The 262 metre-long aircraft carrier is significantly larger and more advanced than her 19,500-tonne namesake. The resurrected INS Vikrant is powered by four gas turbines that generate 88 MegaWatts (MW) of power, working up a maximum speed of 28 knots (52 kilometres per hour). 


Built at an overall cost of close to Rs 20,000 crores, the carrier’s keel was laid in Feb 2009, followed by launching in Aug 2013.


“With an overall indigenous content of 76 per cent, IAC is a perfect example of Aatma Nirbhar Bharat (self-reliant India). With the delivery of Vikrant, India has joined a select group of nations having the niche capability to indigenously design and build an aircraft carrier,” stated the MoD.


The IAC will now be formally commissioned as INS Vikrant, bolstering India's operational profile in the Indian Ocean Region (IOR) and its quest for a blue water Navy that can project power to distant areas of interest.


INS Vikrant’s strike power will come from an assortment of fixed wing and rotary aircraft. Its air wing will comprise of about 30 aircraft, including MIG-29K/KUB fighter jets, Kamov-31 and MH-60R multi-role helicopters, as well as the indigenous Dhruv Advanced Light Helicopters (ALH) and Light Combat Aircraft (LCA) (Navy). 


The Vikrant’s fixed wing aircraft are designed to operate using the STOBAR (short take- off with barrier arrested landing) principle. This requires the aircraft to take off using a ski-jump, and to land by snagging a tail-hook on arrester wires on the carrier’s deck that drag it to a halt.

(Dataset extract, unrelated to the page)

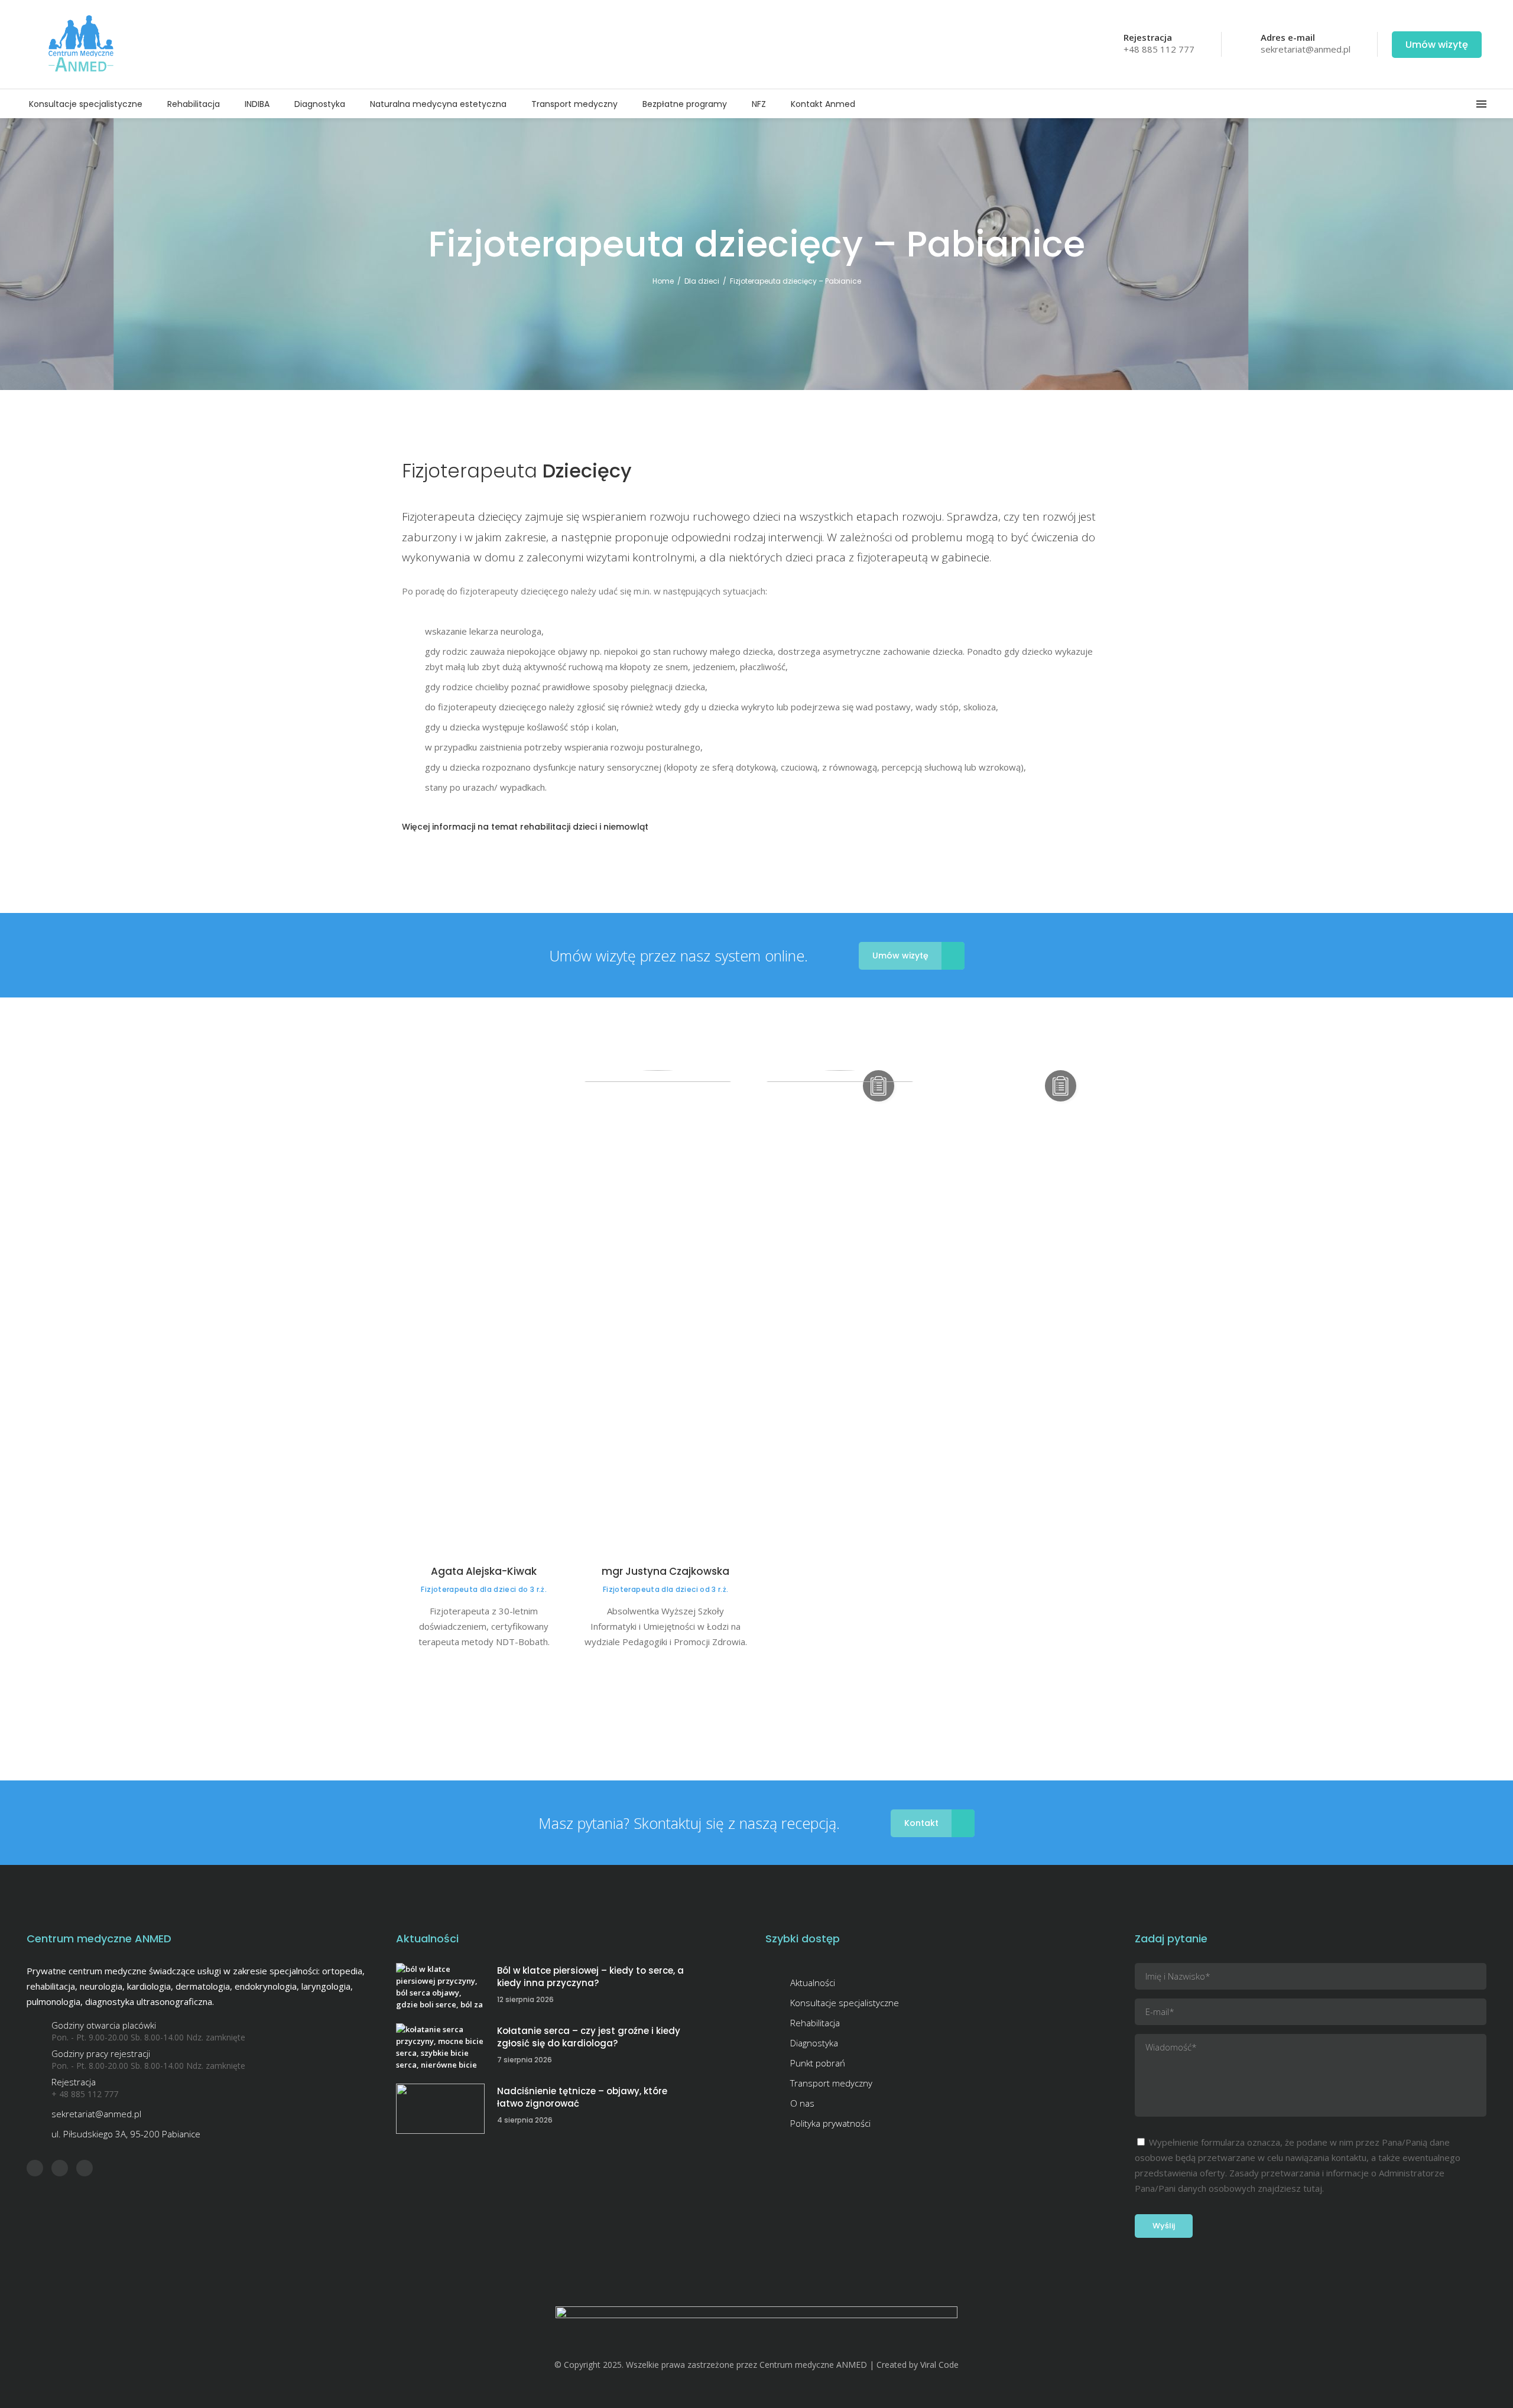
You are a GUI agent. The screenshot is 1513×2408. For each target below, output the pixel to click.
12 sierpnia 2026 (525, 1999)
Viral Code (939, 2364)
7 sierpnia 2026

INS Vikrant’s 76 per cent indigenisation comes from sourcing large amounts of indigenous equipment and machinery from Indian industry, including from Bharat Electronics Ltd (BEL), Bharat Heavy Electricals Ltd (BHEL), Garden Reach Shipbuilders and Engineers (GRSE), Keltron, Kirloskar, Larsen & Toubro, Wartsila India and over 100 micro, small and medium enterprises (MSMEs).


The requirement of indigenisation has developed an ancillary supply chain, generated employment, and ploughed back skillsets. A major spin-off has been the development in India of warship grade steel, through a partnership between the navy, the Defence R&D Organisation (DRDO) and the Steel Authority of India (SAIL). This has made India self-sufficient in warship grade steel, enabling its use in all contemporary and future warships. 


The delivery of INS Vikrant to the Navy has been preceded by extensive harbour and sea trials between Aug 2021 and Jul 2022,which checked theship's build quality and performance, including its hull, main propulsion, auxiliary equipment, aviation facilities, weapons and sensors and its sea-keeping and manoeuvring capabilities. 


“The delivery of Vikrant today is the culmination of a long design, build and trials phase, during which both Indian Navy and CSL had to overcome unprecedented technical and logistic challenges including COVID-19 pandemic and a changed geo-political scenario,” stated the MoD.